Oracle ha già aperto i cancelli del suo Early Adopter Program. I clienti Fusion possono inviare i propri dettagli a un indirizzo mail interno, specificando ambiente di produzione e credenziali. Chi invece fa parte dell’universo Oracle Partner ha accesso a webcast, formazione mirata e — come sempre — contenuti esclusivi che anticipano il roll-out ufficiale. Il prossimo grande evento sarà il training del 28 maggio. Ma la vera rivoluzione avviene, come sempre, nelle call private tra CTO e account manager.
Oracle, spesso vista come baluardo del “vecchio enterprise”, potrebbe oggi battere sul tempo startup e scale-up nella corsa all’adozione pratica dell’intelligenza artificiale e non con slide o visioni futuristiche, ma con strumenti concreti, integrati, distribuiti. Mentre il resto del mondo tech gioca ancora con prompt ottimizzati, Oracle offre una piattaforma per costruire forza lavoro digitale.
Non è solo una questione di automazione.

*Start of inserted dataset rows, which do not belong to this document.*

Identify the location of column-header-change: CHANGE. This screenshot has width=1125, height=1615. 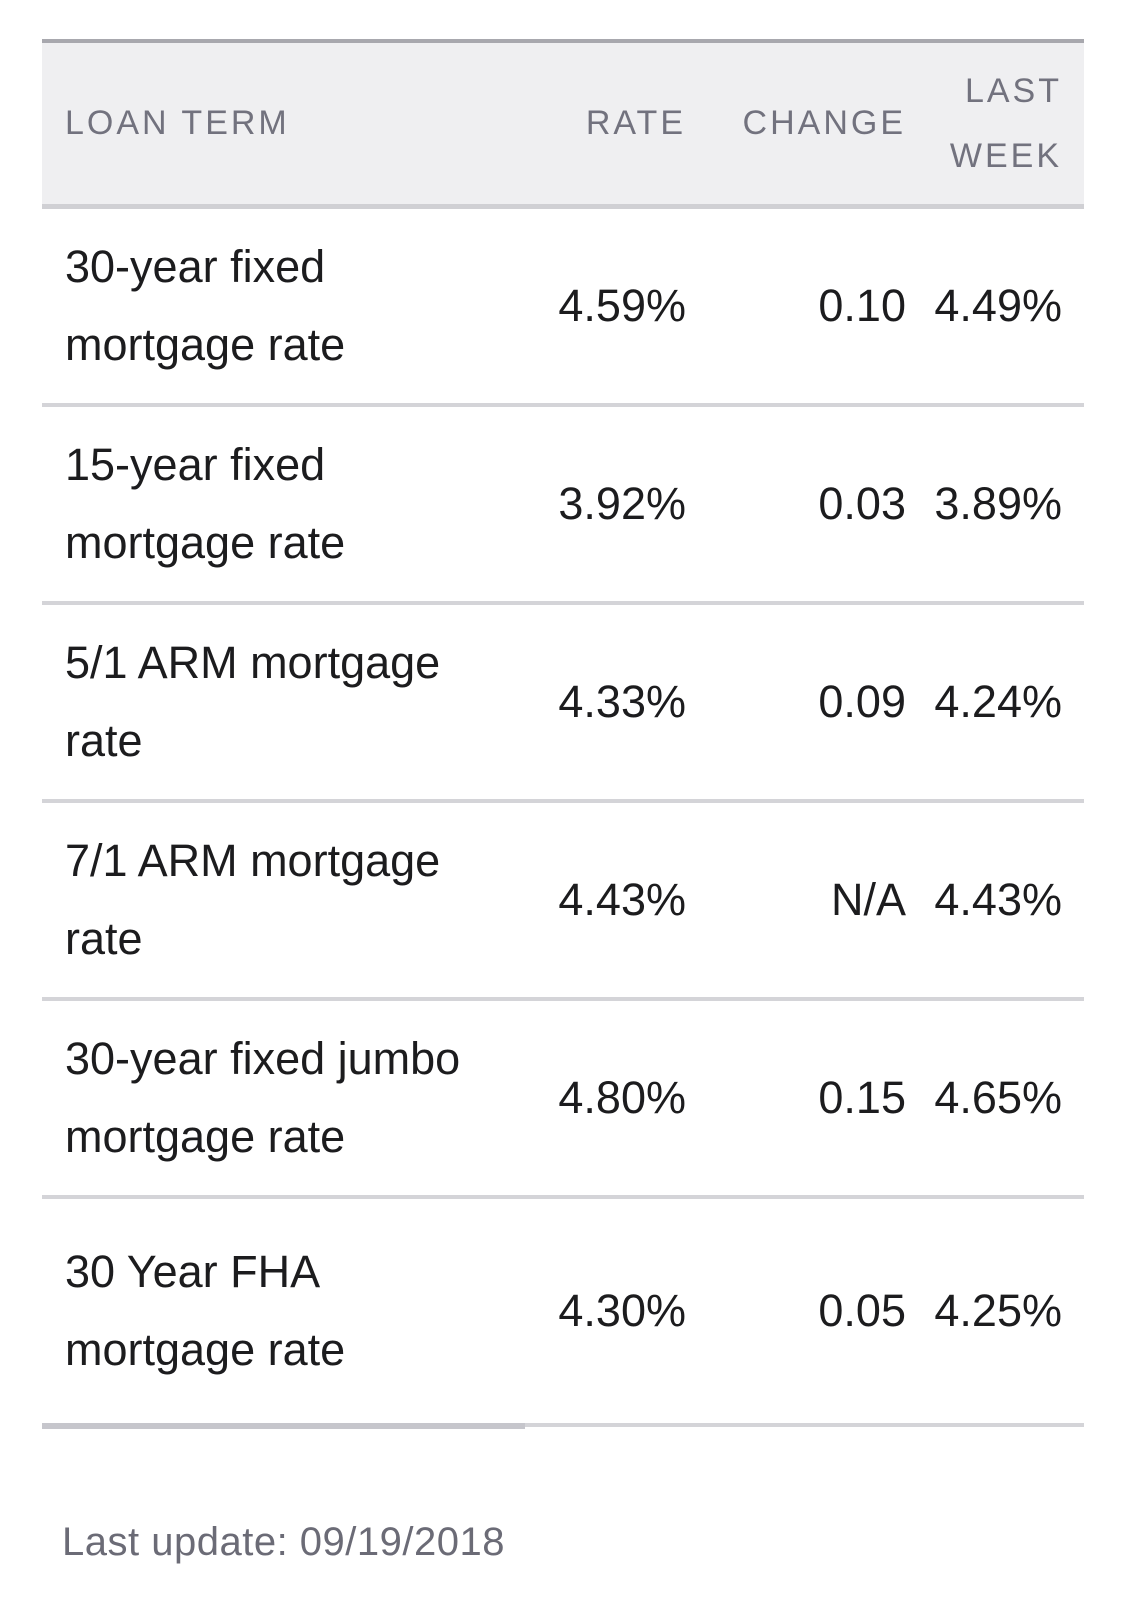
(824, 123).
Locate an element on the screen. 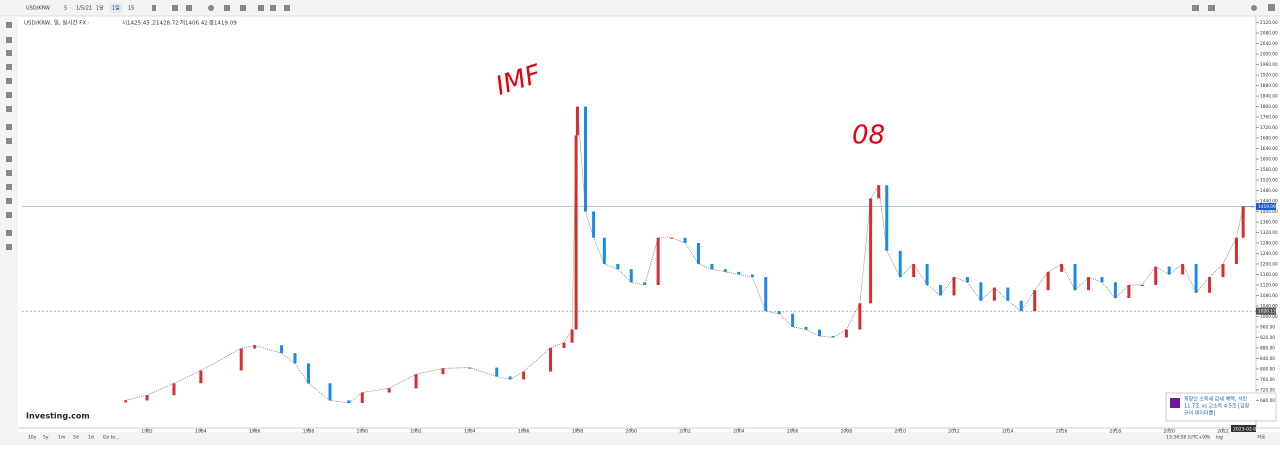 The height and width of the screenshot is (449, 1280). x-tick-label: 1994 is located at coordinates (470, 432).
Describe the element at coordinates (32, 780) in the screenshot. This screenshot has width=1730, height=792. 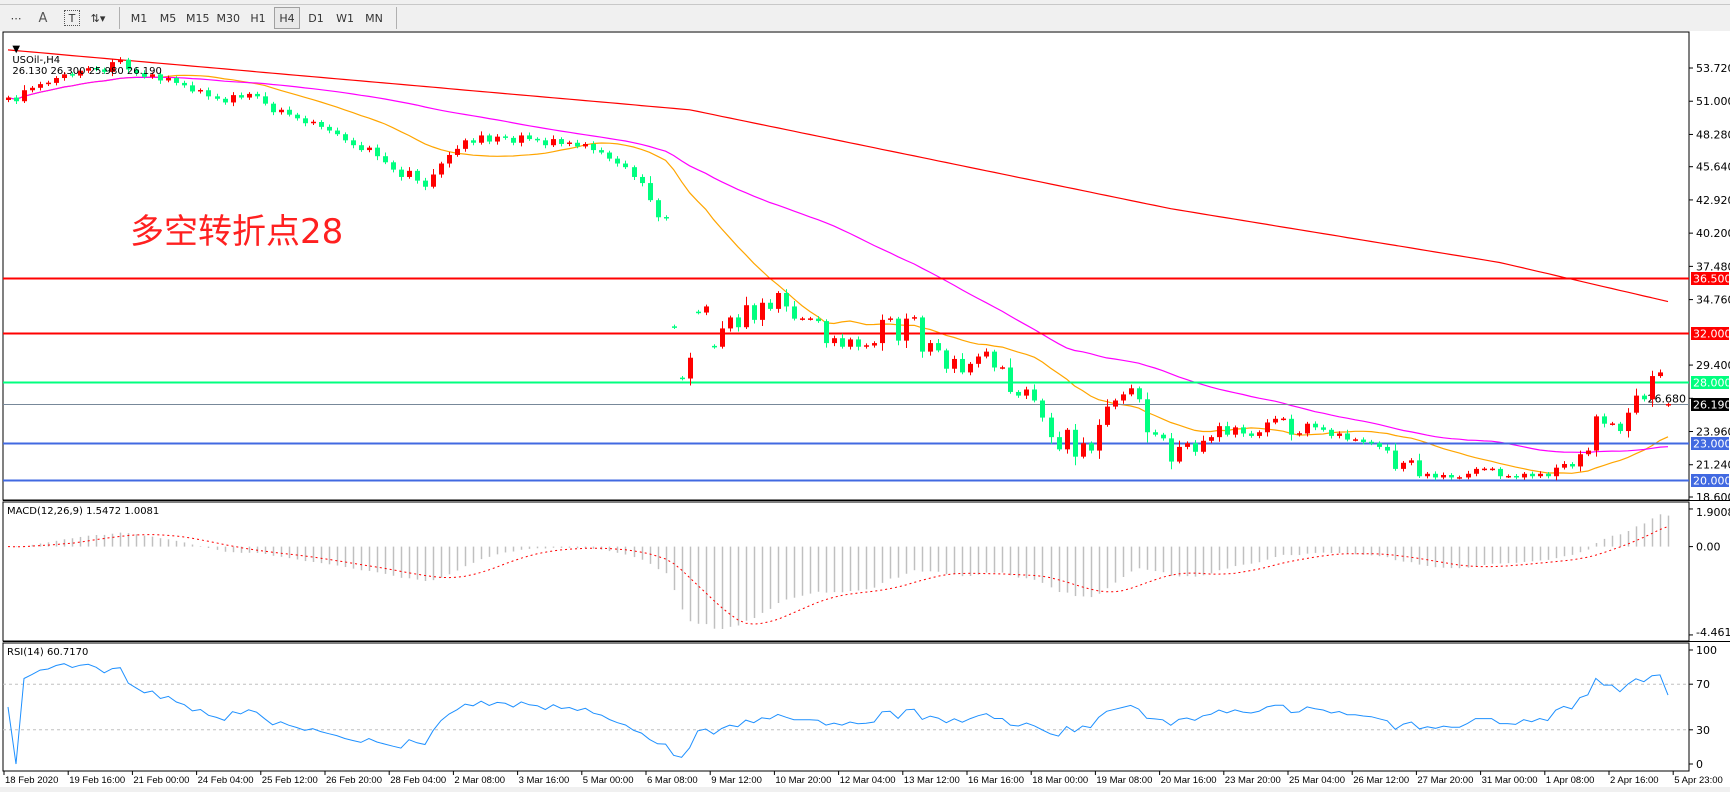
I see `time-axis-label: 18 Feb 2020` at that location.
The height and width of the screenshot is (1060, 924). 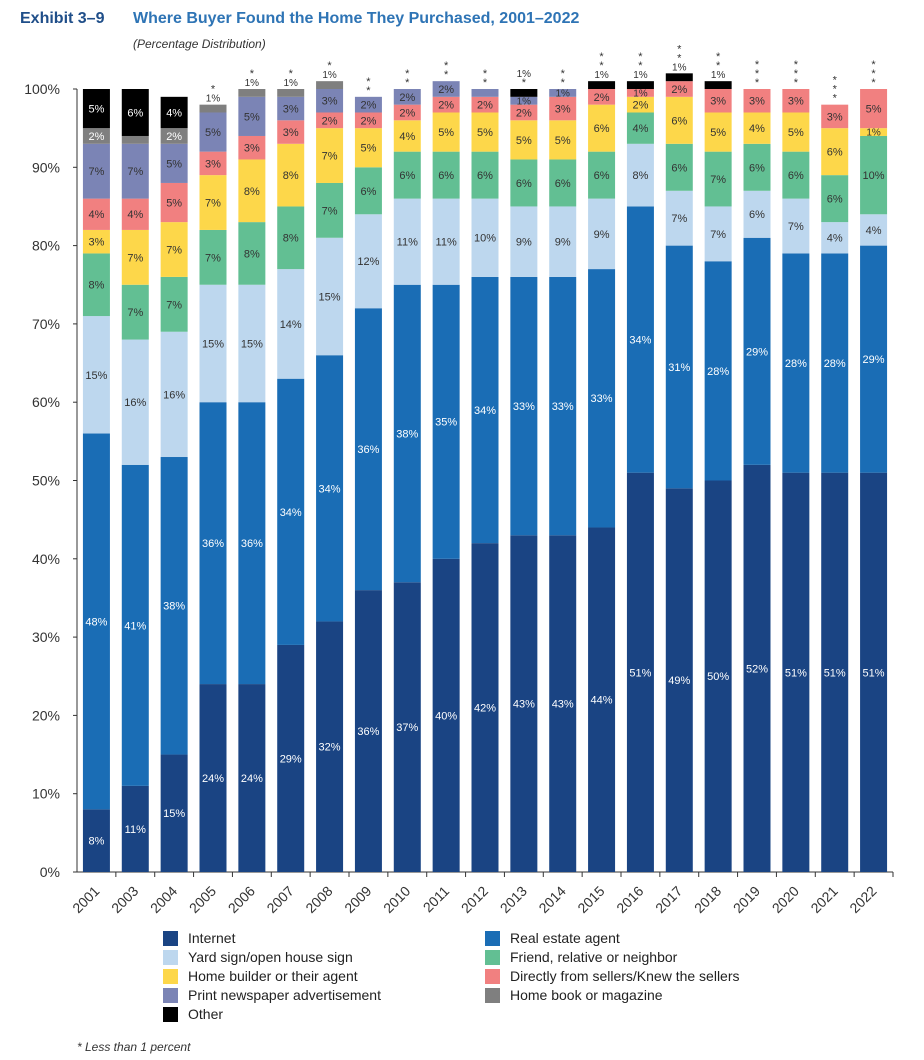 I want to click on x-tick-label: 2001, so click(x=86, y=900).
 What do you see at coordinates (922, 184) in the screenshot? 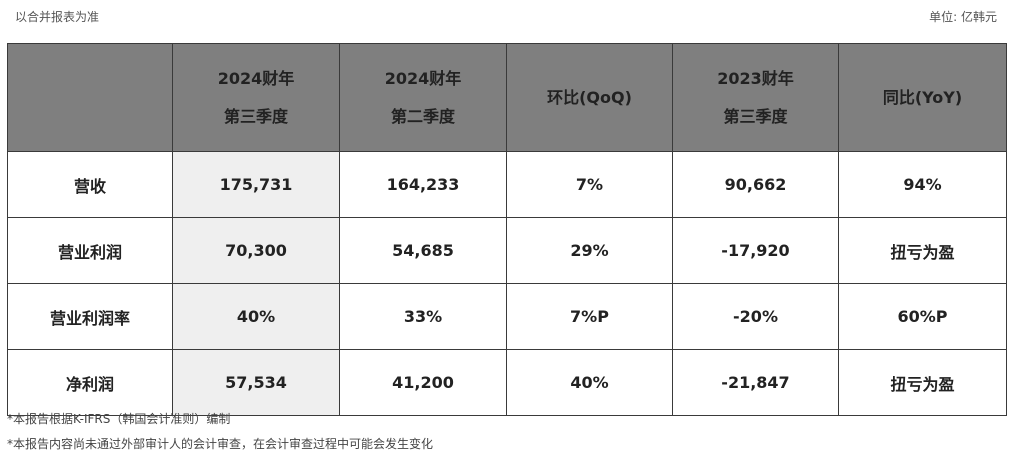
I see `table-cell: 94%` at bounding box center [922, 184].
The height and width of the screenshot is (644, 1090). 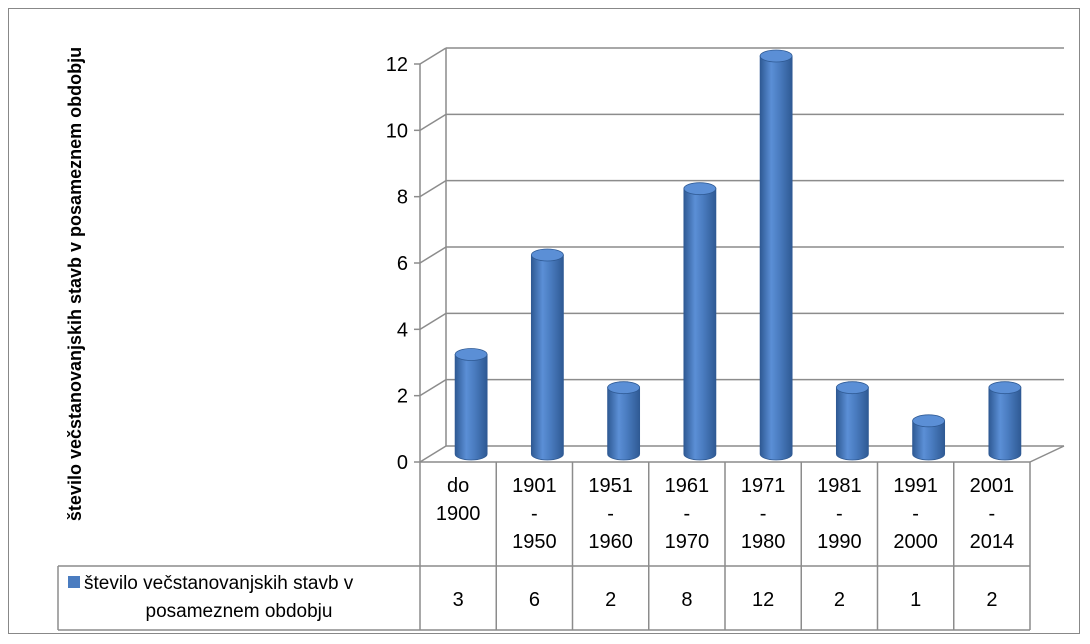 What do you see at coordinates (74, 582) in the screenshot?
I see `legend-swatch` at bounding box center [74, 582].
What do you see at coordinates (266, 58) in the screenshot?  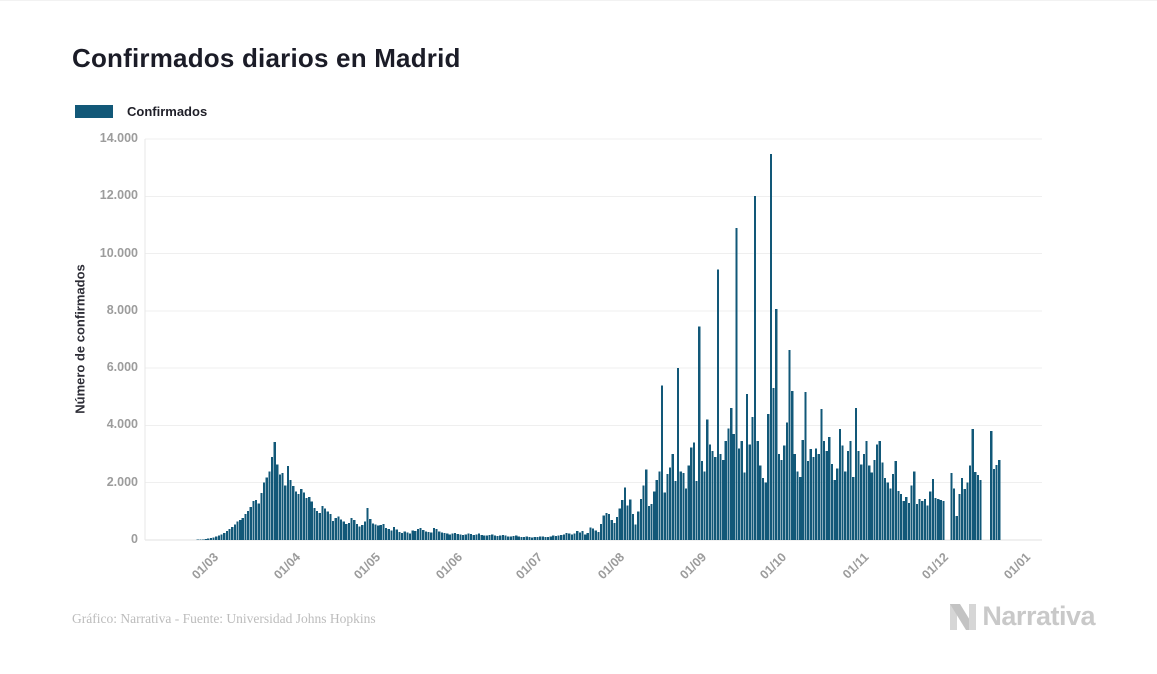 I see `page-title: Confirmados diarios en Madrid` at bounding box center [266, 58].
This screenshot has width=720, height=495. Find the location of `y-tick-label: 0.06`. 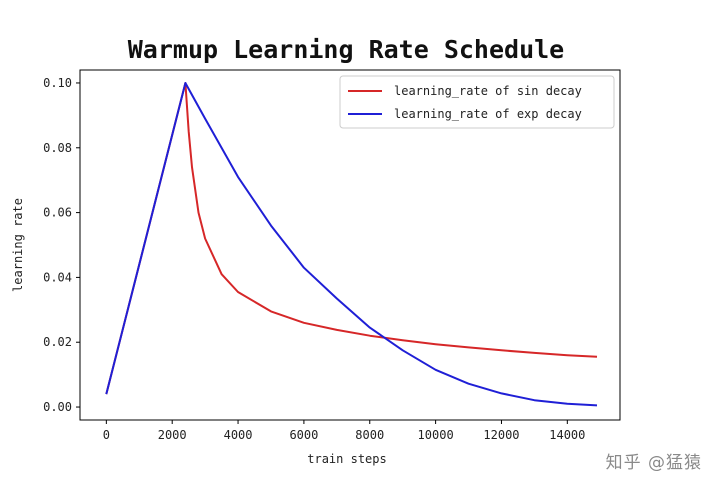

y-tick-label: 0.06 is located at coordinates (58, 213).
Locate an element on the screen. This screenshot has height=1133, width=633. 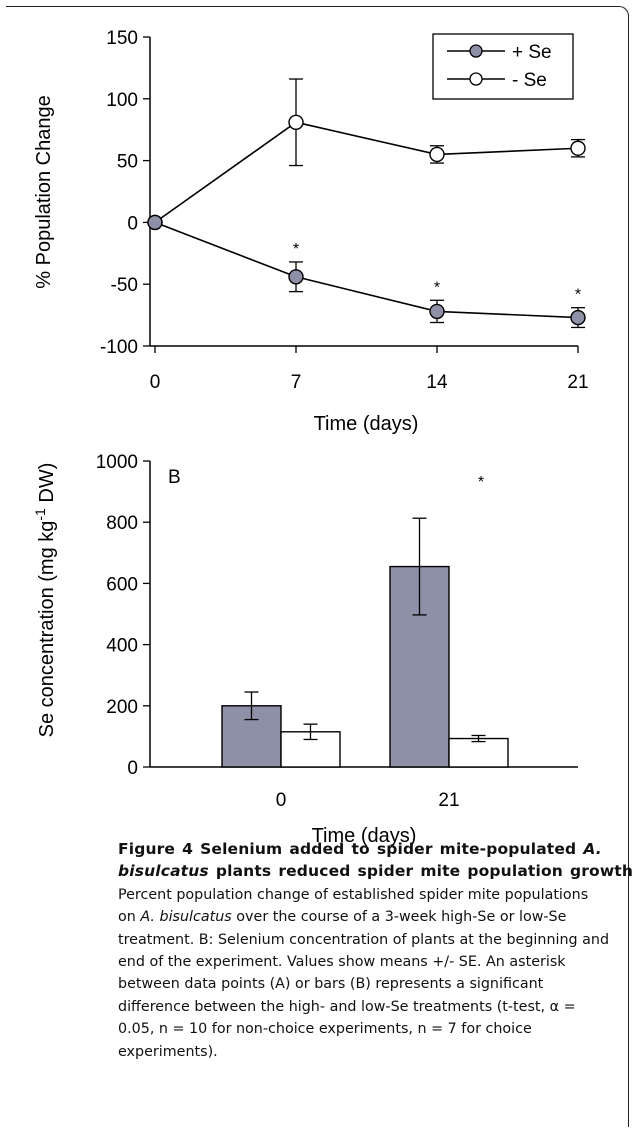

È una ridefinizione della governance IT, della collaborazione uomo-macchina e del significato stesso di processo aziendale. In una realtà dove i workflow cambiano più rapidamente dei team che li eseguono, avere un esercito di agenti configurabili rappresenta una leva strategica, non un semplice vantaggio tecnologico.
AI Agent Studio non è solo un prodotto. È un nuovo modo di pensare la digitalizzazione enterprise. Ed è anche un bel calcio negli stinchi a chi crede ancora che l’AI debba restare confinata alle demo da keynote. La posta in gioco è altissima. E Oracle, sorprendentemente, sembra pronta a giocarsela fino in fondo.